## REQUIREMENTS
Rewrite the material from the line containing "This screenshot has width=1080, height=814." through the line containing "Select the Verify", replacing "legend entry" with "legend item" and changing nothing else. Give back only those lines.

## EXERCISE MATERIAL
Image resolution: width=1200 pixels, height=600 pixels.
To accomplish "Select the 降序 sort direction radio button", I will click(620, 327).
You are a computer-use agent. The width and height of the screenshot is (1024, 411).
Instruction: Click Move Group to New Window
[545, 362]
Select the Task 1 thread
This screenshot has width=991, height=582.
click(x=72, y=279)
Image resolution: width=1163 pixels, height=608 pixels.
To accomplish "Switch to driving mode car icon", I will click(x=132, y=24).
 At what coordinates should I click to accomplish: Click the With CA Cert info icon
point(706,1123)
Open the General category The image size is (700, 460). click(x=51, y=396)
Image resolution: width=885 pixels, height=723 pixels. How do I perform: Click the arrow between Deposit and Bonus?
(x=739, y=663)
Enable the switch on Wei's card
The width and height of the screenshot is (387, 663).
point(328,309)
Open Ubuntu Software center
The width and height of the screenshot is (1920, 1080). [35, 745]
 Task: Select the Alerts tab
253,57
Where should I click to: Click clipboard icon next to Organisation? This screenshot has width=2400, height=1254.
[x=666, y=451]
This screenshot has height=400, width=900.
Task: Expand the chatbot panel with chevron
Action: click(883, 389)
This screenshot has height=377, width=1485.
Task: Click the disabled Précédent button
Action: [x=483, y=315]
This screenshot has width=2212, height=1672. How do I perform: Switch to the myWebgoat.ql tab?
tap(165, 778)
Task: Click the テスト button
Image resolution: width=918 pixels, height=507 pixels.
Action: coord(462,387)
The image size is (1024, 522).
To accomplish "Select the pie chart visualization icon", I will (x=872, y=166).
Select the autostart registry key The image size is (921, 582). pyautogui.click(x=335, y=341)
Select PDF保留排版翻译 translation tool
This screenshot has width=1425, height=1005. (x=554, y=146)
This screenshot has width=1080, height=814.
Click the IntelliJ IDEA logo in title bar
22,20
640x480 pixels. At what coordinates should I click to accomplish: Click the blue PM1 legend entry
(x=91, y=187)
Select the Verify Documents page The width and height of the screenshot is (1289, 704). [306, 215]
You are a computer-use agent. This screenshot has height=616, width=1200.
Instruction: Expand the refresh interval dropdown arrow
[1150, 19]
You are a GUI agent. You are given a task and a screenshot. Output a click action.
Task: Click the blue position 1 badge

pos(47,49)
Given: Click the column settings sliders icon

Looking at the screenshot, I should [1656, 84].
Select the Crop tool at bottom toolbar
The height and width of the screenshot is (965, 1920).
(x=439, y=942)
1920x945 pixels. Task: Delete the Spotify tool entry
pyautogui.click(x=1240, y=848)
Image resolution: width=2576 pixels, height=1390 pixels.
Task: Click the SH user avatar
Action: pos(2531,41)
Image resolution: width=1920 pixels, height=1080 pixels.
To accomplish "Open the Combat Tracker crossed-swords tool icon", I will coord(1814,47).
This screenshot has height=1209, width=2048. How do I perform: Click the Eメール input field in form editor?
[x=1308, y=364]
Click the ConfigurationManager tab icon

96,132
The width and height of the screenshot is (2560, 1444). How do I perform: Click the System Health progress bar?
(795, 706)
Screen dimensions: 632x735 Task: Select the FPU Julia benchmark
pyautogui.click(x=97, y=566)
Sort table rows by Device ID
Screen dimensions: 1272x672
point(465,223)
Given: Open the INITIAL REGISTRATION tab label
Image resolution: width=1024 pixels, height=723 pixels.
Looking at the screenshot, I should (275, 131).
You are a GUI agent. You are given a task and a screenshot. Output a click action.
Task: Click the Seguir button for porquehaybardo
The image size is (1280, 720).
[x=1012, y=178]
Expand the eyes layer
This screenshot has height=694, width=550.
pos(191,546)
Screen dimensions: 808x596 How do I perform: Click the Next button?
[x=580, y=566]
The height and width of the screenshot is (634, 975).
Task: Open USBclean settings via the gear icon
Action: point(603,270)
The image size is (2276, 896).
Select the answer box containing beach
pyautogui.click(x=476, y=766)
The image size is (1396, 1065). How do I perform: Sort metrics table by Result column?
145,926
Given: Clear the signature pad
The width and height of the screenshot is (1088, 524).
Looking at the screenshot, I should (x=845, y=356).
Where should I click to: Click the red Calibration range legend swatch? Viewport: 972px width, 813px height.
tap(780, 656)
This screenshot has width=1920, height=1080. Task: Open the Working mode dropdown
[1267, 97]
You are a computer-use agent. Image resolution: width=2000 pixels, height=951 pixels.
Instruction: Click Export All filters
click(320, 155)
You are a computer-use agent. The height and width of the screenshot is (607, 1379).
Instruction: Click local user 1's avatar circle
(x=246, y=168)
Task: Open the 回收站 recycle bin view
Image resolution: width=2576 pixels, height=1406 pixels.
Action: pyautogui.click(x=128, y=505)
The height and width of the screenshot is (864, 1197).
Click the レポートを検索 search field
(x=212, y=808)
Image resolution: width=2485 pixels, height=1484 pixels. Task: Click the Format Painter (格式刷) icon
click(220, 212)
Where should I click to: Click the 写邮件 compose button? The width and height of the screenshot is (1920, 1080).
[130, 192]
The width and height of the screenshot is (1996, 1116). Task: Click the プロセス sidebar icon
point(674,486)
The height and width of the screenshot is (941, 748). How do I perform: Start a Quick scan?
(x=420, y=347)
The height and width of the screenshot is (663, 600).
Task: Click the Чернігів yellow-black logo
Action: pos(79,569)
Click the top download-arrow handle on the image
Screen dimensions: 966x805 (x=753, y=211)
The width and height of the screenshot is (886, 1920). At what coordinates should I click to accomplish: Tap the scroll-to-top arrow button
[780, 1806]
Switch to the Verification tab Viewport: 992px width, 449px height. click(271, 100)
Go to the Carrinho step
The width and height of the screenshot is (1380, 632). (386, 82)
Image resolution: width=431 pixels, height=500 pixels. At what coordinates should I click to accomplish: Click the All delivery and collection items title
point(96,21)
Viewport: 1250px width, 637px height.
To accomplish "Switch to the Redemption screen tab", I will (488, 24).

## RESPONSE TO THE EXERCISE
This screenshot has width=1080, height=814.
Click the IntelliJ IDEA logo in title bar
22,20
640x480 pixels. At what coordinates should I click to accomplish: Click the blue PM1 legend item
(x=91, y=187)
Select the Verify Documents page The width and height of the screenshot is (1289, 704). [306, 215]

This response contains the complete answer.